Although some species can be present in the female genital tract as commensal microbial flora, Ureaplasma urealyticum, Mycoplasma hominis and Mycoplasma genitalium have been shown to cause several distinct clinical entities. These may range from bacterial vaginosis and cervicitis, to adverse effects on female fertility.
Bacterial vaginosis is a vaginal inflammation caused by a synergistic overgrowth of various microorganisms, with genital mycoplasmas playing a major role in its development in association with Gardnerella vaginalis and anaerobic bacteria. Both Ureaplasma urealyticumand Mycoplasma hominis have been linked to bacterial vaginosis, causing 62-92% and 58-76% of cases, respectively.
Also, the association between Mycoplasma genitalium and cervicitis (i.e. the inflammation or irritation of the lining of the uterine cervix) has been suggested, although the exact mechanism is still controversial. Women with such cervicitis more often report bleeding after vaginal intercourse when compared to women who do not harbor Mycoplasma genitalium.
Cervicitis usually precedes pelvic inflammatory disease (PID), which is a serious infection of the upper genital tract with potential consequences for reproductive health. Microorganisms ascend from the lower genital region to the uterus, fallopian tubes and ovaries. A large study of women with clinically suspected PID has shown that Mycoplasma genitalium was as prevalent as Chlamydia trachomatis and Neisseria gonorrhoeae in this disease.

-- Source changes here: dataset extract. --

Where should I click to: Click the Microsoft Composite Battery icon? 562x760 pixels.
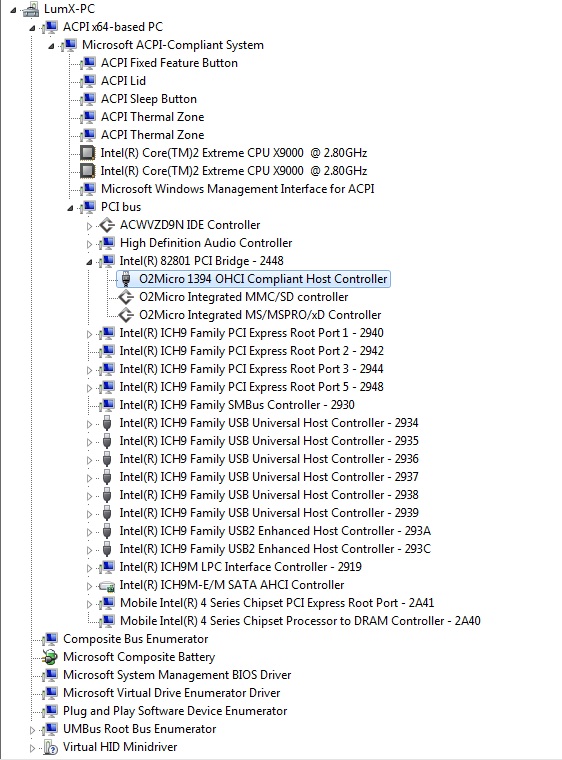point(49,657)
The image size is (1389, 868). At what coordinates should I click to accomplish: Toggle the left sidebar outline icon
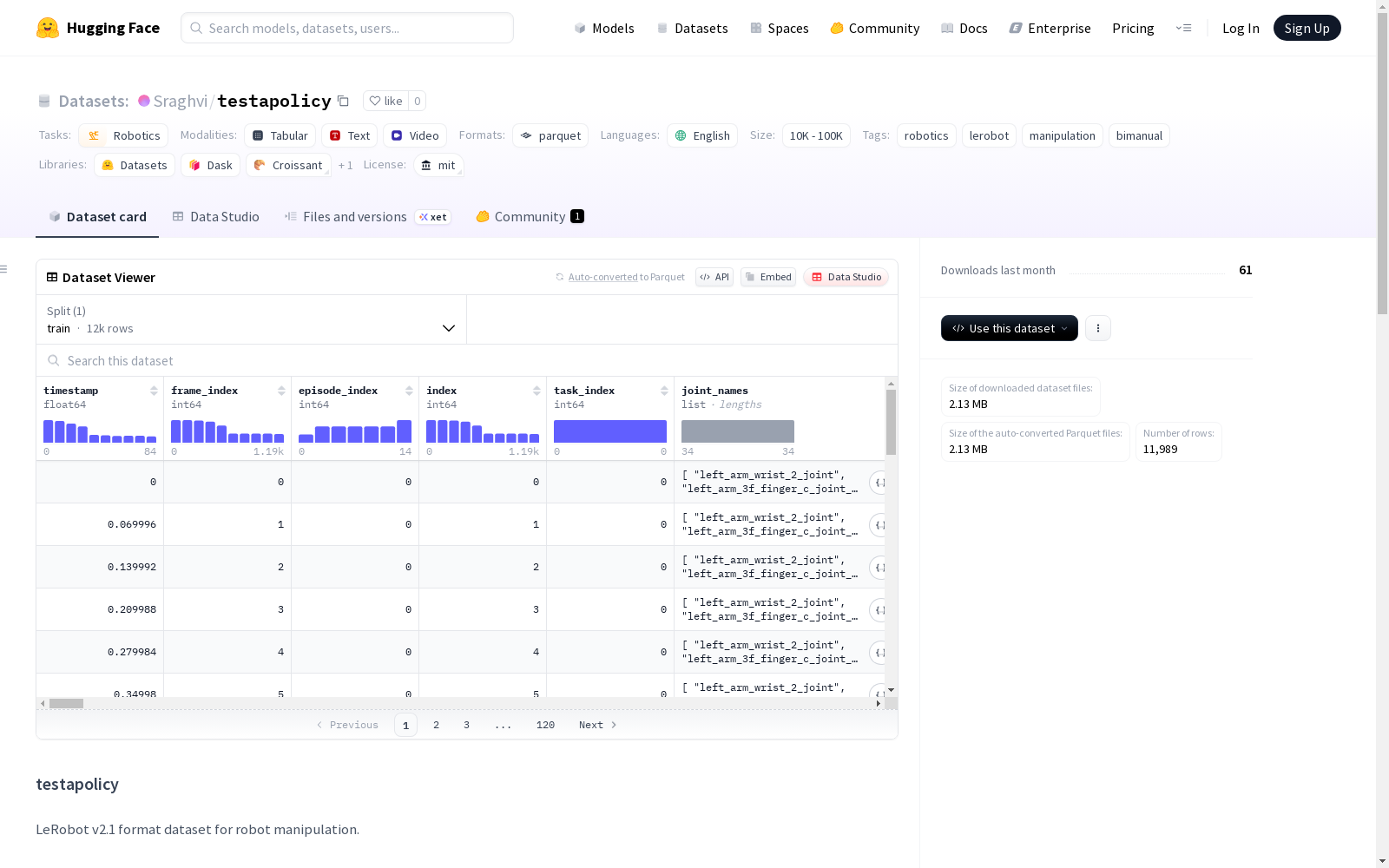4,269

The adverse effect of Mycoplasma hominis on the epithelial lining of the Fallopian tubes in a laboratory environment was established more than four decades ago, and this pathogen has been isolated from the endometrium (the lining of the uterus) and the fallopian tubes of about 10% of women with salpingitis (i.e. an acute inflammation of the fallopian tubes). Moreover, the symbiotic relationship of Mycoplasma hominis with the protozoan parasite Trichomonas vaginalis may lead to co-infection and, in turn, worsen the clinical presentation.
Infertility associated with Ureaplasma urealyticum was initially reported in 1970 and subsequently corroborated by several other studies that demonstrated a high frequency of infection in infertile women. But although Ureaplasma urealyticum has been isolated from the affected fallopian tubes, it was chiefly as a part of a polymicrobial infection. Hence we still do not have all the answers as to whether this genital mycoplasma is responsible for a small proportion of infertility cases, or whether it is merely a coincidental finding.
On the other hand, research on Mycoplasma genitalium as a cause of infertility in women has shown a significant relationship. Studies have demonstrated a high correlation of laparoscopically proven tubal infertility and the presence of specific antibodies to this mollicute in the serum.
Moreover, in one study on Polish women Mycoplasma genitalium was detected by polymerase chain reaction (PCR) more commonly in cervical swabs from infertile patients than in healthy and fertile women, indicating that even the results of cervical swab analysis may forecast the infection of the upper genital tract.